Estoy
percibiendo un desconcierto porque tantos programas y actividades
pastorales parecen dar pocos frutos. Quisiera compartir algunas
observaciones que, a mi manera de ver, pueden tener que ver con este
asunto:
Me da la sensación
de que la mayoría de los programas se dirige, no a la persona, sino
al intelecto. Enseñamos “verdades” de la fe. Y nos olvidamos de
que la fe, a lo largo de toda la Escritura, se nos presenta como un
camino con Dios, con todos los altibajos de una relación. Estamos
invitados a creer, en primer término, en Alguien. A poner
nuestra confianza en Él. Sólo cuando nuestra relación con Él
llega a este punto en que decimos “hágase TU voluntad”, comienza
realmente nuestro crecimiento. Y comenzamos a ver – y experimentar
– quién es Él realmente. Se trata de una relación personal. Ésta
es la base para todo lo demás. Mientras no hayamos llegado a este
punto, todo lo que podamos decir de Dios será teoría, fantasía,
invento humano, un dios de filósofos y, en todo caso, contaminado
por los deseos de nuestro ego. Y no nos da muchas ganas de dar
testimonio. Porque uno no puede dar testimonio de teorías. Además,
hay otras teorías sobre Dios que también son interesantes.
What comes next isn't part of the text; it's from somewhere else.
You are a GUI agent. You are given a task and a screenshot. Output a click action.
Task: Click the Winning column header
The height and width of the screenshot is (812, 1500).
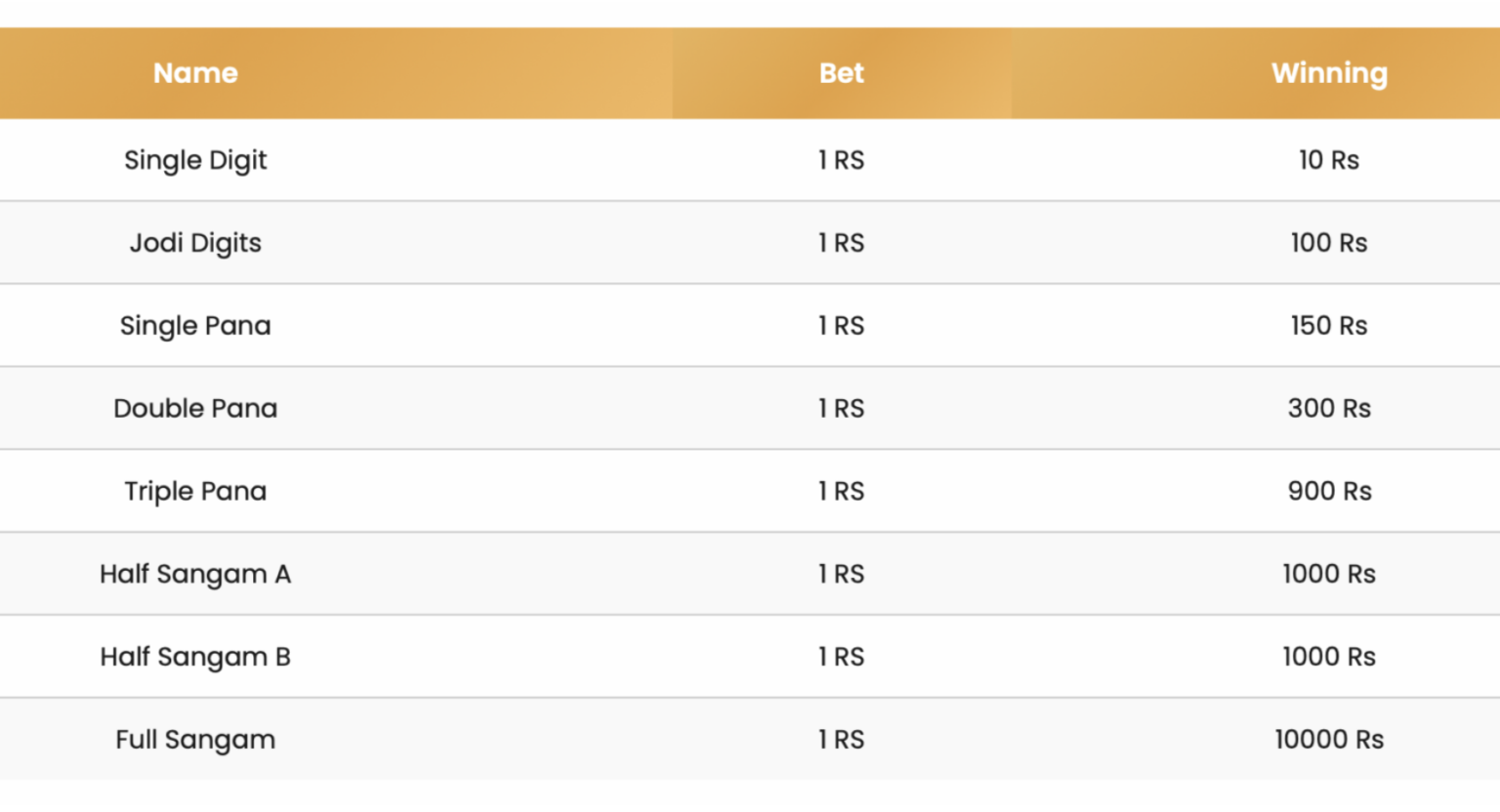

Creo que
allí está lo atractivo de la Nueva Era.
Nuestra cultura
occidental está muy contaminada por esta tendencia racionalista, que
se convierte fácilmente en utilitarista, invocando a Dios y pidiendo
que resuelva nuestros problemas. Pero los actores principales
seguimos siendo – inconscientemente – nosotros.
Y, quizá,
arrastramos también desde la temprana Edad Media la imagen de la
sociedad de entonces: los que hacen la guerra, que son también los
gobernantes; los que oran, que son el clero y los monjes; y los
trabajadores, que tienen que trabajar por su propio sustento y el de
los otros grupos. Así se veía la sociedad desde la época
carolingia en el siglo noveno. De allí la idea de que el clero y los
monjes son para rezar porque los otros dos grupos no tienen tiempo
para ello. Esto es, por supuesto, un poco simplificado. Pero todavía
lo experimentamos: “Padre, Ud. que está tan cerca de Dios” - y
tú ¿no lo tienes en tu corazón? “Rece por mi” - y tú, ¿no
rezas? “Mandamos una misa” - pero no asistimos (con el “pago”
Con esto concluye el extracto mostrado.